Things I read this week

This week I read about the death of programming books, the effect of programming language evolution on LLM's and the importance of building the product before hiring a sales team.

I really want to post more on this blog, but I have to admit that I’m reading way more than I write. But I said it several times, on this blog and in person: writing is a skill that needs to be honed, so any opportunity should be used. So I was thinking I could just write smaller posts about what I read this week. Who knows: it may become habit-forming. ;)

Nobody cracks open a programming book anymore by Cyrus @ unix.foo spoke to me. Having been a kid that grew up with a C64 typing endless DATA listings into the checksummer of the 64er magazine of the era. There’s a warm feeling of nostalgia. Colleagues around me know that I have stacks of books, but Cyrus is right: it’s becoming fewer programming books. Most of my books discuss general engineering practices, patterns maybe leadership. Rarely programming languages. I really should read that Rust book.

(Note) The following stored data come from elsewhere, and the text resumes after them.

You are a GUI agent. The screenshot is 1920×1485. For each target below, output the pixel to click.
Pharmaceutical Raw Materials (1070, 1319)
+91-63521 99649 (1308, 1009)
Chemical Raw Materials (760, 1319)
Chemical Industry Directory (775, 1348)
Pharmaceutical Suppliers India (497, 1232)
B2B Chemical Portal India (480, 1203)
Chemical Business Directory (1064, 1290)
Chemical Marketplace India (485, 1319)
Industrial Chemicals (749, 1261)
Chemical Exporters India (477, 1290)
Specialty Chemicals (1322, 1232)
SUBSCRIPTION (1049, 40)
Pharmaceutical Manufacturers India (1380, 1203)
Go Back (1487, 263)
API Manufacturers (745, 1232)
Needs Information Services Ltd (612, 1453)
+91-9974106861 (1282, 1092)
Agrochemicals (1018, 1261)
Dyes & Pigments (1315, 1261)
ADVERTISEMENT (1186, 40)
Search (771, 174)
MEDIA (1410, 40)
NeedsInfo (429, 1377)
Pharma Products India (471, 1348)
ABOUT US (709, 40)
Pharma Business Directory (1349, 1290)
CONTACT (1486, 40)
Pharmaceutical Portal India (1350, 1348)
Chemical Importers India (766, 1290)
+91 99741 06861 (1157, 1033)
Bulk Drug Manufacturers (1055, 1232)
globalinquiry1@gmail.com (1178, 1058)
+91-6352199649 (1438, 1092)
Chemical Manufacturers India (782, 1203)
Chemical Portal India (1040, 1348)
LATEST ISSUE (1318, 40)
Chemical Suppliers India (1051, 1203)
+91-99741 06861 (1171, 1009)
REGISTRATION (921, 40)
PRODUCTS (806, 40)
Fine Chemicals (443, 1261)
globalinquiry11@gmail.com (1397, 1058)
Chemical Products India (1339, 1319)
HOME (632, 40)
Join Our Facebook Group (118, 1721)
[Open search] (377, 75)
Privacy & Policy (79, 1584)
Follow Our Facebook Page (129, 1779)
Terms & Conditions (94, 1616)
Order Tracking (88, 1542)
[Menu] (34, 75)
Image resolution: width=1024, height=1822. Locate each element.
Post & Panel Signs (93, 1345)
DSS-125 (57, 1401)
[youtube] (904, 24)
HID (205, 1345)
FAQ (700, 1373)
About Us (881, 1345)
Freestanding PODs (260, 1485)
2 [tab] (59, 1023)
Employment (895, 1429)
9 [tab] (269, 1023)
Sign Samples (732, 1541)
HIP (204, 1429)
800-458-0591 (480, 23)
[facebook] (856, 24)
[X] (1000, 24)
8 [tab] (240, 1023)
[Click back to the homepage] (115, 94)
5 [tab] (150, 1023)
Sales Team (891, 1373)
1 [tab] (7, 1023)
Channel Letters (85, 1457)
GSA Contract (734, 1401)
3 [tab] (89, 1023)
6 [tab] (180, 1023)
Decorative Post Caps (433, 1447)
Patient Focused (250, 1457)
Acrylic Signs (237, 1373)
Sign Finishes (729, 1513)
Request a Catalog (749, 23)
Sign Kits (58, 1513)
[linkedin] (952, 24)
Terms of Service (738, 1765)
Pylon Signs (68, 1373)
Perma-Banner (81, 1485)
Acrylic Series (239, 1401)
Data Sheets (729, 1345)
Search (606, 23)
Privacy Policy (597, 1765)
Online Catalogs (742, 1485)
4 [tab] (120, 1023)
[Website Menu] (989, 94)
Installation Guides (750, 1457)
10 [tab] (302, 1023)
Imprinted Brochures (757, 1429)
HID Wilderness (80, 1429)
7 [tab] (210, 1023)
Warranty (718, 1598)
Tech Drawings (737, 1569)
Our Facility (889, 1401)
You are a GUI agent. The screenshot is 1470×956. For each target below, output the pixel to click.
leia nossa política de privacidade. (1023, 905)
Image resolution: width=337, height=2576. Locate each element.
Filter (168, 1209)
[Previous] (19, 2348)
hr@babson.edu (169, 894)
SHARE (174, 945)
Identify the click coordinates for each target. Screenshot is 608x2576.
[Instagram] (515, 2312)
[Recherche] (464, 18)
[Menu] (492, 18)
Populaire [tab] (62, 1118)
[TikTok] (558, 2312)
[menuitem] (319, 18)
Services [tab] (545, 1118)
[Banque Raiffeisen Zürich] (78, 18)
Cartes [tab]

Another interesting read this week was Use boring languages with LLMs - which I read only a few hours after I had a discussion on the exact topic with colleagues at my company. Having used Claude Code with subscription in private Java projects for a while and seeing the results with the same approach just with TypeScript and Node at work I couldn’t agree more. But Jacob is much better at putting these thoughts into writing. Great read.

I can remember exactly who it was and about what it was the day I received my first ever slop grenade. Now I know what to do if it every happens again. Send people that do that to: noslopgrenade.com

This week I also pondered Sales-led organizations vs Product-led organizations and the conflict inherent in transitioning between them. Houman Faroud’s Medium post on Product-Led vs. Sales-Led Organizations was a solid reminder of the importance of building first - free of sales pitches and finding product market fit before starting to sell.

And the last one - I re-read grugbrain.dev and shared it with a colleague. This thing lives rent-free in my head. A Must-read for every developer.